Data section start

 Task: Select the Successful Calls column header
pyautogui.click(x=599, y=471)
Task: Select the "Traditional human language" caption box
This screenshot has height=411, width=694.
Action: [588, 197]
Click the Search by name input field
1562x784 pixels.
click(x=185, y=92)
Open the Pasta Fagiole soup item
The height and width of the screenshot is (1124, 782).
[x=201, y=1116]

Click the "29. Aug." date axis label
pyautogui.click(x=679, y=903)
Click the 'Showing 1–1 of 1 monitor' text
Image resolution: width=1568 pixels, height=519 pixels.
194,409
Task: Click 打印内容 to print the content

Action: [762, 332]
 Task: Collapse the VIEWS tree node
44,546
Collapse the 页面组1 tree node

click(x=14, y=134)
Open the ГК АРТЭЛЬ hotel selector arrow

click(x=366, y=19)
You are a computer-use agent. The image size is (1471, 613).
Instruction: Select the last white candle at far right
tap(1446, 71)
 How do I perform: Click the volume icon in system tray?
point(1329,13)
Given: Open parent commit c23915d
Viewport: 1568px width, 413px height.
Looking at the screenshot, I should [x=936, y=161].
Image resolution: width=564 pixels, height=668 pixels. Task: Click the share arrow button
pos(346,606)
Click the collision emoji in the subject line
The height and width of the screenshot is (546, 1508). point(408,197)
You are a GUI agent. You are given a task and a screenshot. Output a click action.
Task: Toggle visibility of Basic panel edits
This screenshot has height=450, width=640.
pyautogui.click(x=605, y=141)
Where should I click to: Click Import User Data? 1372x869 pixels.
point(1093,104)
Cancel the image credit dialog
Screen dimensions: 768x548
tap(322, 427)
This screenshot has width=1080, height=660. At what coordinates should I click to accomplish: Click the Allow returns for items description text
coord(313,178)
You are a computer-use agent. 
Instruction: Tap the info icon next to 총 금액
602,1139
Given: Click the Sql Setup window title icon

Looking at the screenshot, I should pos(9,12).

Data section end

● **Assignment**:
Set out every line from the material that contains the string "computer".

● **Solution to the problem**:
You are a computer-use agent. The image size is (1471, 613).
You are a computer-use agent. 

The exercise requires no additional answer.